Siempre me ha conmocionado el valor que tiene un lunes en el tiempo y en la mente. Un lunes a veces huele a resignación, a maletín de cuero, a café en vaso y a mañana que no amanece. Una persona puede fallecer un viernes y el lunes ya fue olvidada porque se debe transitar la misma carretera plana que nos lleva al trabajo. Porque se debe lavar el carro, pagar los servicios y hacer la compra en el supermercado. Todos habremos sido olvidados para cuando llegue un lunes.
La vida parece muy larga mientras se está viviendo, pero en realidad es corta y dolorosa. A veces ni una vida basta para darle sentido. También sucede que los que le encuentran el sentido se mueren rápido. Por eso también me conmociona la vanidad cuando leo a gente que se cree muy importante o a escritores que necesitan agasajos contantes. Ya lo decía el chileno Roberto Bolaño: «El oficio de escritor está poblado por canallas y por tontos. Yo puedo estar rodeado de veinte escritores de mi generación y todos están convencidos de que son buenísimos y de que van a perdurar». Y lo cierto es que nadie perdura, por eso es paradójico pensar en el miedo al olvido. Es un miedo terrenal, por ende, circunstancial y vacío.
Pensamos en vida lo que nos importará cuando muramos, sin embargo, estaremos muertos. ¿Qué saben los muertos de importancias? En vida pensamos en una posteridad que desconocemos y en un legado basado en los logros que no hemos hecho.

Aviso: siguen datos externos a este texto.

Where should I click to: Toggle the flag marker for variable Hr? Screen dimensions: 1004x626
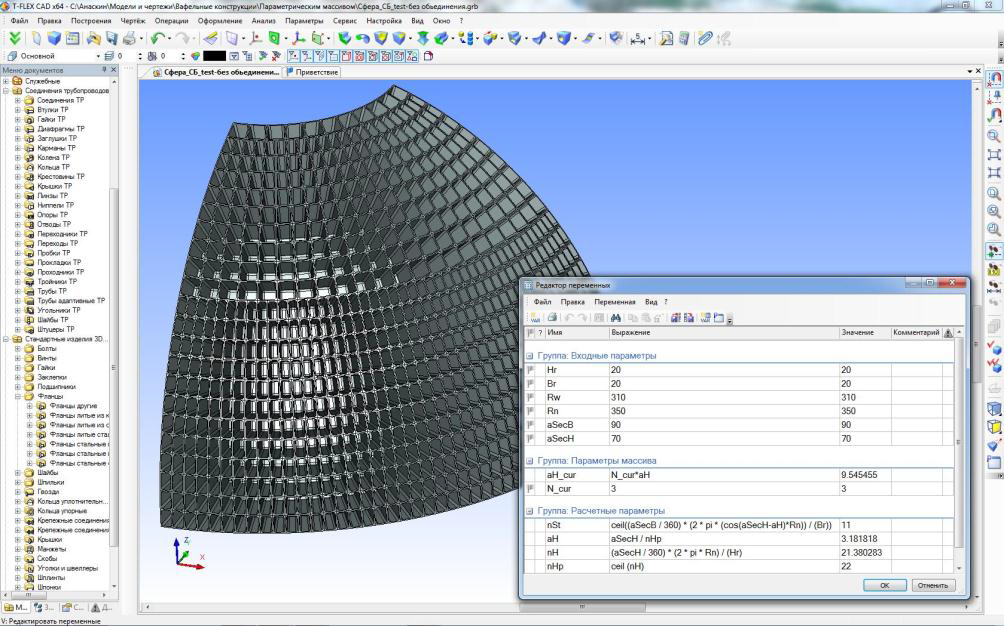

Bolaño —el mismo Bolaño— nos dice que ser escritor es un oficio bastante miserable practicado por gente que está convencida de que es un oficio magnífico. Y la sociedad nos lo demuestra con creces porque, como diría el periodista cultural Ezequiel Martínez, «La literatura suele tener mucho prestigio, pero poca inserción social en lo concreto». Se ha hecho un altar en torno a la figura del escritor: aquella bohemia y desprolija que, según Mario Santiago, «Si ha de vivir que sea sin timón y en el delirio».

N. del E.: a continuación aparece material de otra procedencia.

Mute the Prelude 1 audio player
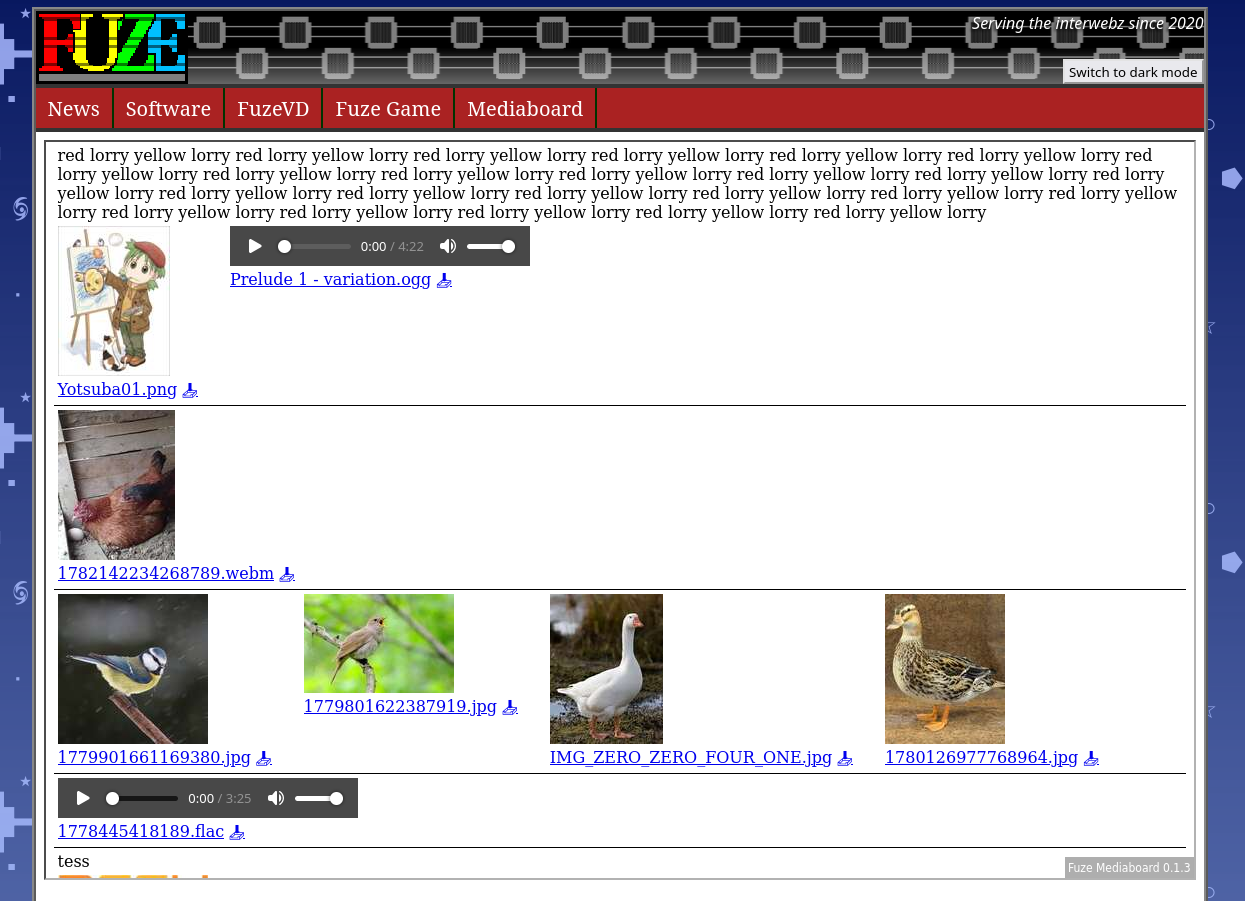Viewport: 1245px width, 901px height. [448, 246]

Pero ¿quién quiere vivir así en la realidad, ya sea por desordenado o queriéndose hacer el especial, mientras a su obra la barre otro lunes?
Yo creo que quien escribe —ese o esa que tuvo la suerte o la desgracia de tener una llama interna que no se extingue— nació imaginando voces o escuchándolas muy adentro de su conciencia, como si tuviera a su lado otro ser extracorpóreo que lo acompaña en las noches o cuando se desvela describiendo su manera de ver el mundo o su Macondo.

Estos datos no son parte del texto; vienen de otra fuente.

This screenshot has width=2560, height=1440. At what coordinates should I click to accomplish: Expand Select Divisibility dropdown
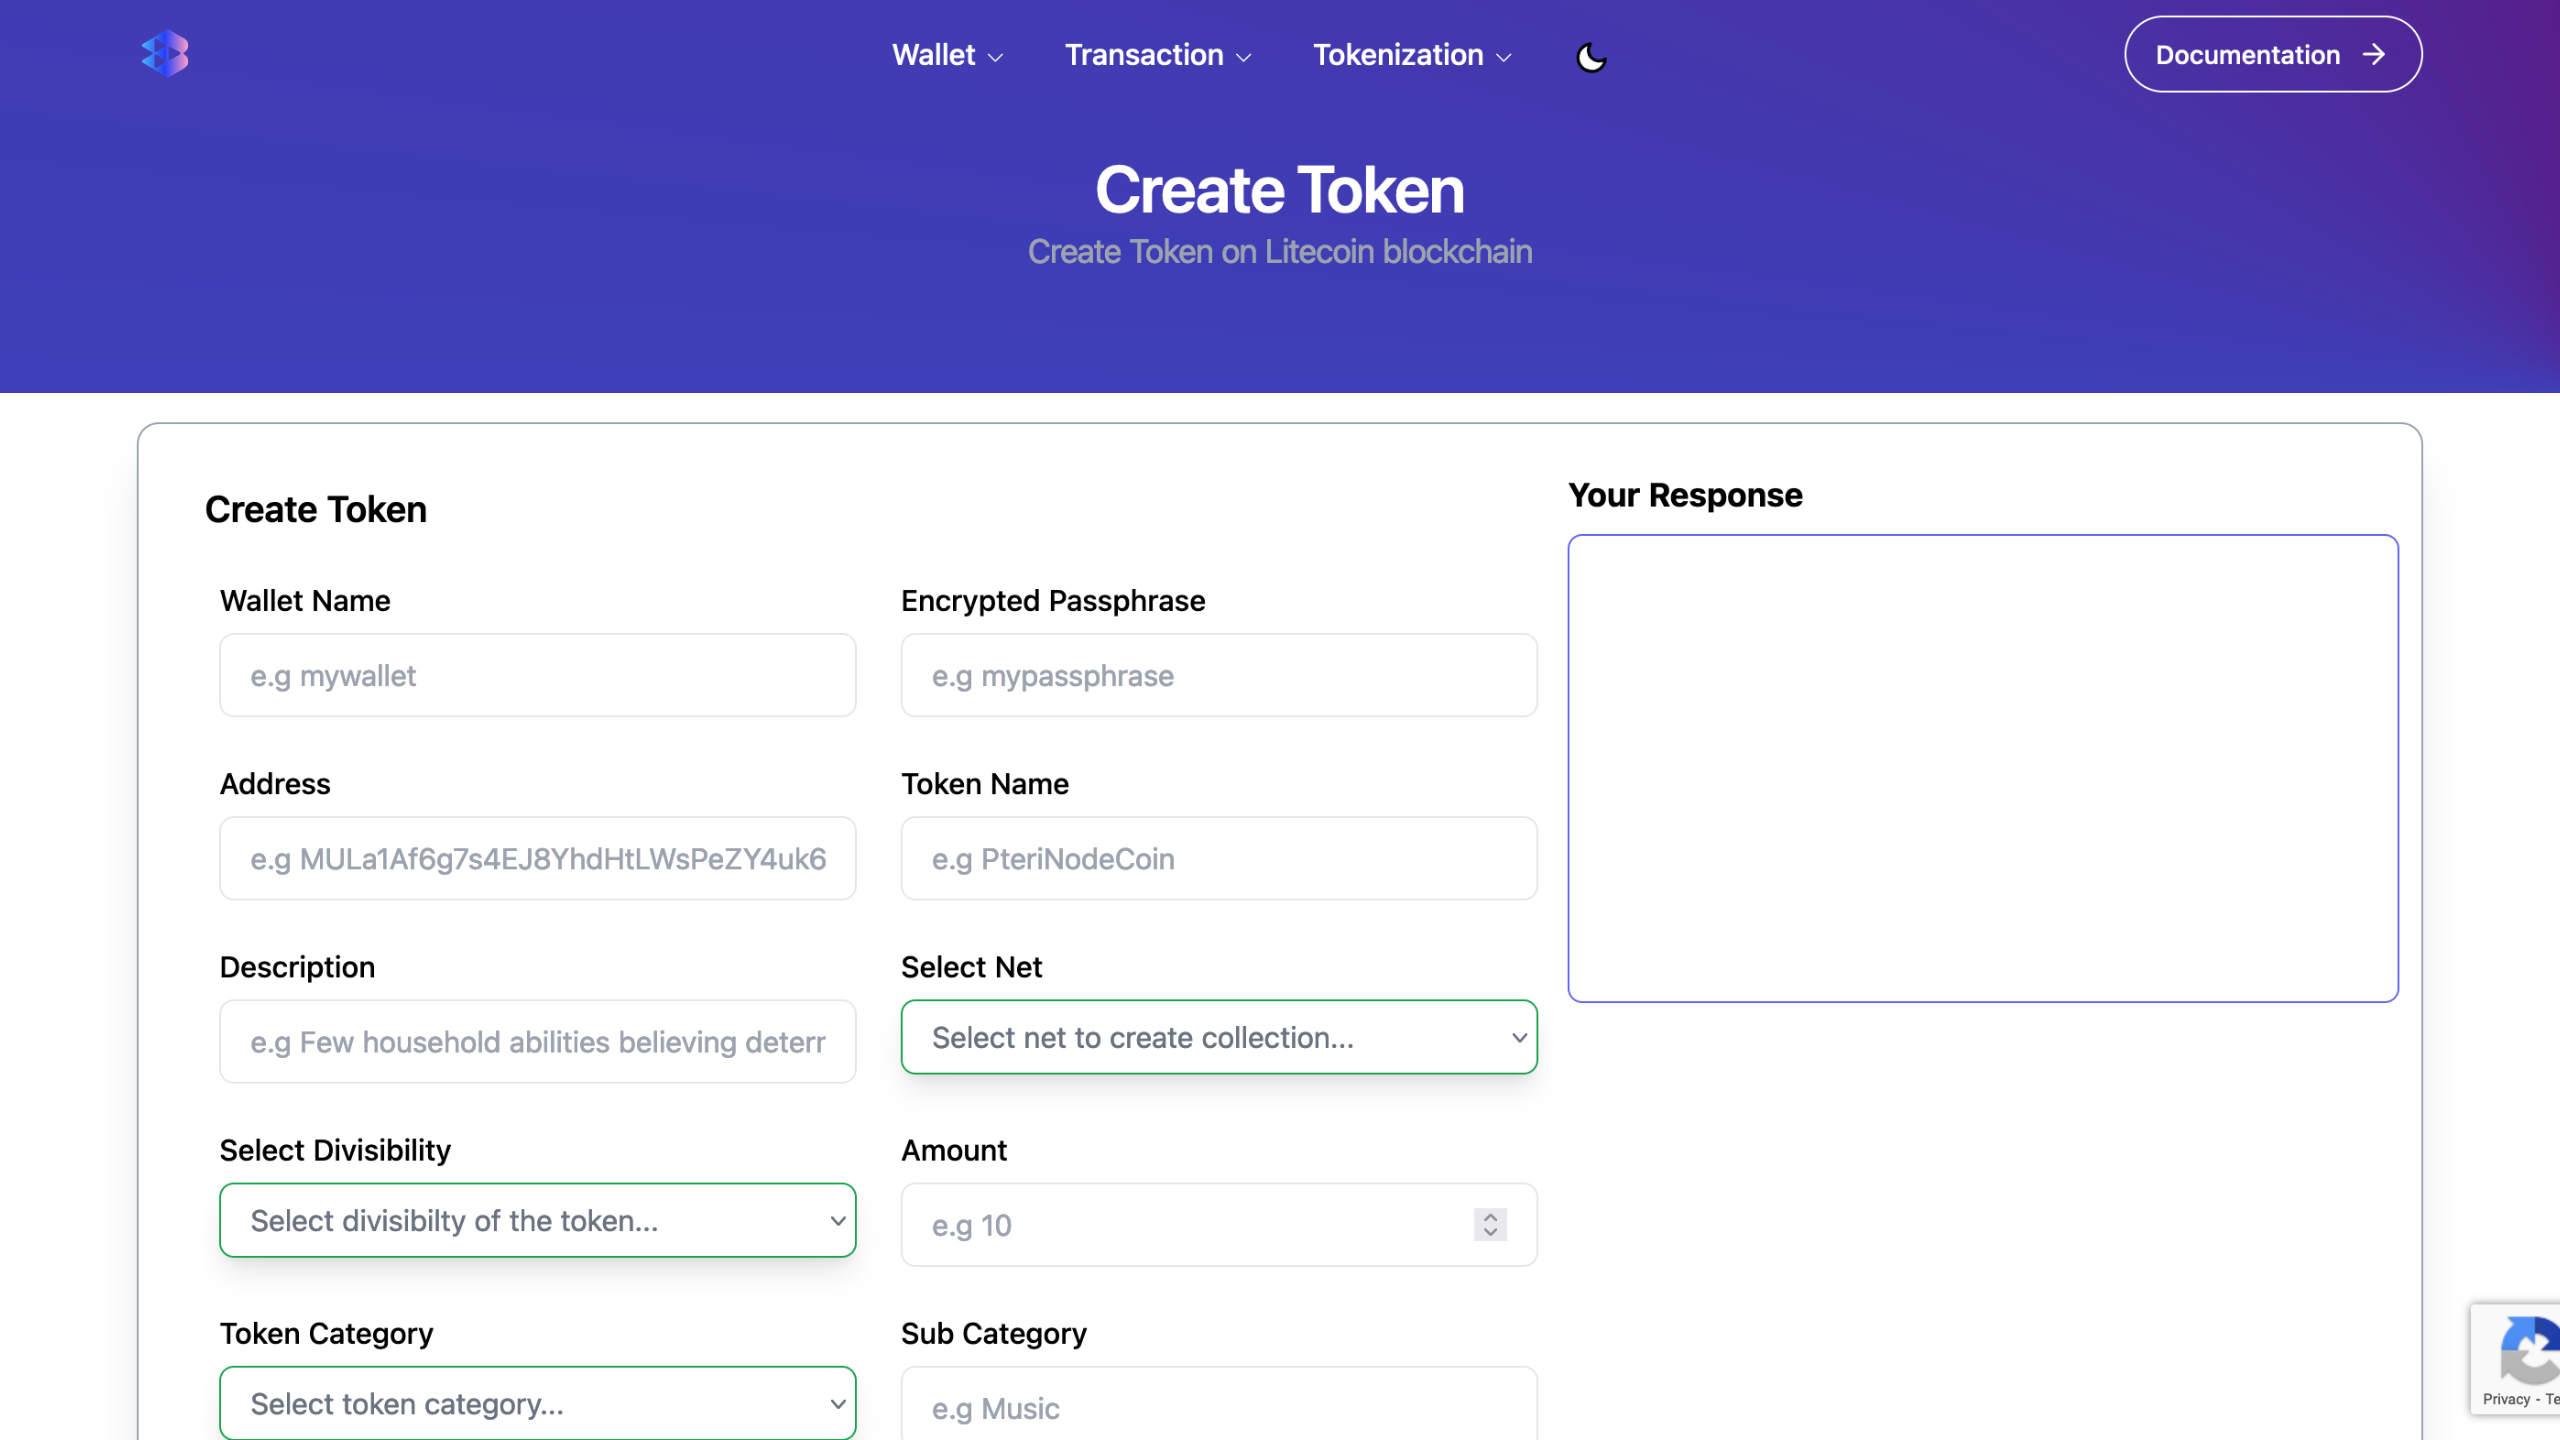pos(538,1218)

Pues bien, ese ser vino a escribir lo que le da la gana, como escribieron los que dejaron una huella de alguna manera y no serán olvidados porque son parte de un canon y ahora se leen en las escuelas. Los escritores no son seres especiales que se elevarán a los cielos al tercer día; son, como diría otra vez Bolaño, seres que necesitaron servirse de la lucidez y del sentido común que nos pertenece a todos.
Por eso es doloroso ver y hasta leer la ignorancia y la soberbia de los que se creen intocables, esos que piensan que serán famosos hasta el final de los tiempos como si no fueran parte del mismo tiempo que convierte en cenizas al barro.
Dejemos que las nuevas generaciones de escritores se quiten las pretensiones y escriban lo que quieran sin preámbulos. Que sea más importante el hacer que el ser; porque al final solo seremos, como diría Borges, «una palabra en un índice».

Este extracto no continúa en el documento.